政治家の判断が憲法より優先される?

ギリシャの情勢を見ながら日本を振り返ると・・・(2015.7.14)

 ギリシャ問題は、なんとか支援が継続されるような雰囲気になり、あとはギリシャ議会の承認待ち。さらにその後は緊縮を実際に行えるかどうかという実行力に話が移ってきたようです。

 というわけで今後の推移を見守るしかないわけですが、年金が減り、税金が増えるわけですから、国家の赤字体制はすこし改善されるのだと思います。

 しかしではそれで経済が回復するのかというと、観光産業だけでは、また同じことの繰り返しになりそうです。ましてや年金が減るということは高齢者の購買力が減るということですから、若者の失業率も考えると、国の中でお金が循環しないように思えます。

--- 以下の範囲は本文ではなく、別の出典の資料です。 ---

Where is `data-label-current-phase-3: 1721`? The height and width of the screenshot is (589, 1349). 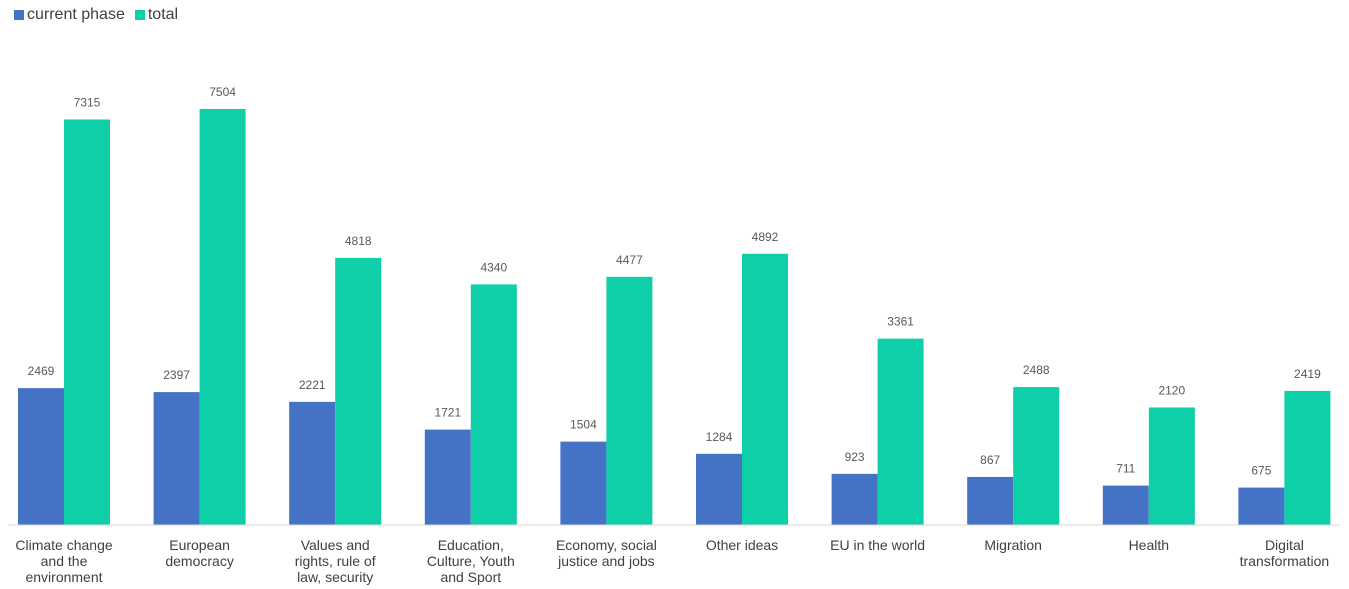
data-label-current-phase-3: 1721 is located at coordinates (448, 413).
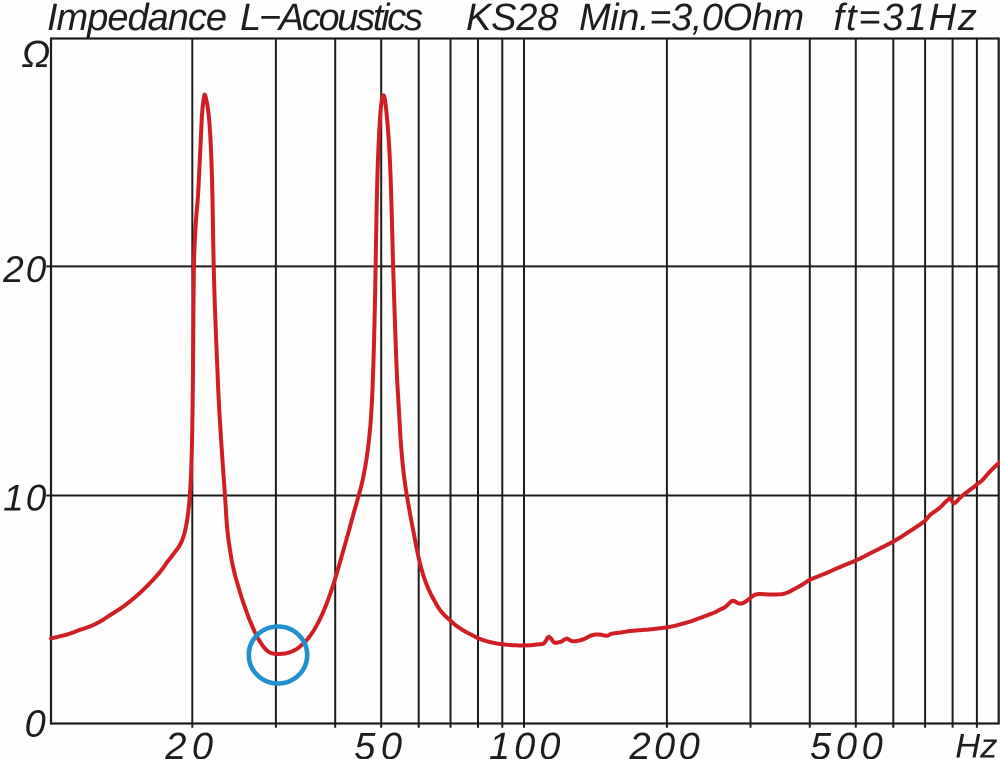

 日本でも製造業が中国や東南アジアの国々から追撃を受け、今は円安効果で観光業が潤っているようですが、もしこれが続くならギリシャと同じような産業構造になりそうです。

 TPPも妥結しそうな雰囲気になってきましたから、農業や畜産業も自由化の波にもまれ、今後は衰退しそうです。そこへ持ってきて少子高齢化ですから、その衰退の勢いは、政府の楽観的な国家財政の見通しを大きく上回るような気がします。

 それで果たして日本は持ちこたえるのか?財政状況が厳しいということが分かっているのに、国立競技場建設費用は相変らず2500億円を越えることに固執しているようです。

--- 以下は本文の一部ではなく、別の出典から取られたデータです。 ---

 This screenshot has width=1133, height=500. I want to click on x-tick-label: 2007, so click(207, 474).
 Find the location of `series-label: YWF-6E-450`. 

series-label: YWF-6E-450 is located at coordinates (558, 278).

 オリンピック関係者が自分の全財産をすべて投げ打って作るのならともかく(とても足りないと思いますが)、税金や当てのない収入を理由にして「作るしかない」と強弁する姿は悲しいです。

 一方安全保障法制は、「充分審議をつくした」と表向き言っていますが、マスコミ報道によれば可決するためのタイムリミットの都合で審議日程が決まっているようですから、充分審議をつくしたのではなく、もう後がないから決めるしかないと言っている訳です。
 
 しかしこれだけ審議をしても、全体像は一向に見えてこず、同じような内容を延々と議論しているのは間違いないので、その意味では審議はつくされたという強弁もありえるのかもしれません。

 反面、これだけ審議をつくしても、結局「何がなにやらさっぱり分からないような法案だ」という印象を持つ人が多いということと、憲法に抵触する恐れがあるということだけは明らかになったような気がします。

 それにしても安倍総理の言葉には驚かされました。毎日新聞からの抜粋ですが「政治家に期待される役割は憲法学者とは別だ。現実に必要な安全保障政策を講じるのが政治家の使命」と言っているようです、これは政治家の判断が憲法より優先されるという恐ろしい考えです。

 つまり政治的に必要であれば(その時の政権がよしとすれば)、憲法は無視しても良いと言っている様なもので、このあたり、もっとマスコミは追求すべきだなと感じます。